As much as I love Dark Souls, I think you're likely to be put off by its speed based off everything you've said. I'd suggest going with Dark Souls 3 if you want to try a Dark Souls. It's my least favorite of the series because of how few risks it takes compared to 1 or 2, but for your first entry into the series, I think you're most likely to jive with it. It is by far the most polished Dark Souls game, and it can play quite fast with the right weapon and build choices. Not quite Bloodborne speed, but pretty fast.

Dyni wrote:

As much as I love Dark Souls, I think you're likely to be put off by its speed based off everything you've said. I'd suggest going with Dark Souls 3 if you want to try a Dark Souls. It's my least favorite of the series because of how few risks it takes compared to 1 or 2, but for your first entry into the series, I think you're most likely to jive with it. It is by far the most polished Dark Souls game, and it can play quite fast with the right weapon and build choices. Not quite Bloodborne speed, but pretty fast.

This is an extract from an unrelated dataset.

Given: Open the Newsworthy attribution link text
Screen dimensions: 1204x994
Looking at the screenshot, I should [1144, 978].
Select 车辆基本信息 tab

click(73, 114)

I shall add Dark Souls 3 to the wishlist as well, then. My buddy was speaking that one up as well. We'll see what happens, either way. The From games have some limited form of co-op, but it is co-op nonetheless and therefore can reduce some of the hurt.

On another note, I tried the Code Vein trial, which was...a bit much in terms of character design even for me, and I'm a downright deplorable. The combat didn't seem too bad but nothing I'll be rushing out to purchase. I started a new game of Darksiders 3 on Xbox One today, though, and call me tasteless because it's a blast, and I definitely think doing a threeplay of Bloodborne, Darksiders 3, and Star Wars: Jedi: Fallen Order could help reveal just what it is that Fallen Order does wrong, because holy cow the more distance grows between me and that game the more my feelings juggle between apathy and disgust.

Check out the Surge games as well. I found them exceptionally done. Especially the second.

And if you would like some anime in your Souls-like, I've been enjoying Code Vein.
It is quite anime, though, with all the fan-servicey aspects that can go along with it...
Anyway, I find Code Vein to be faster than Dark Souls, but slower than Bloodborne.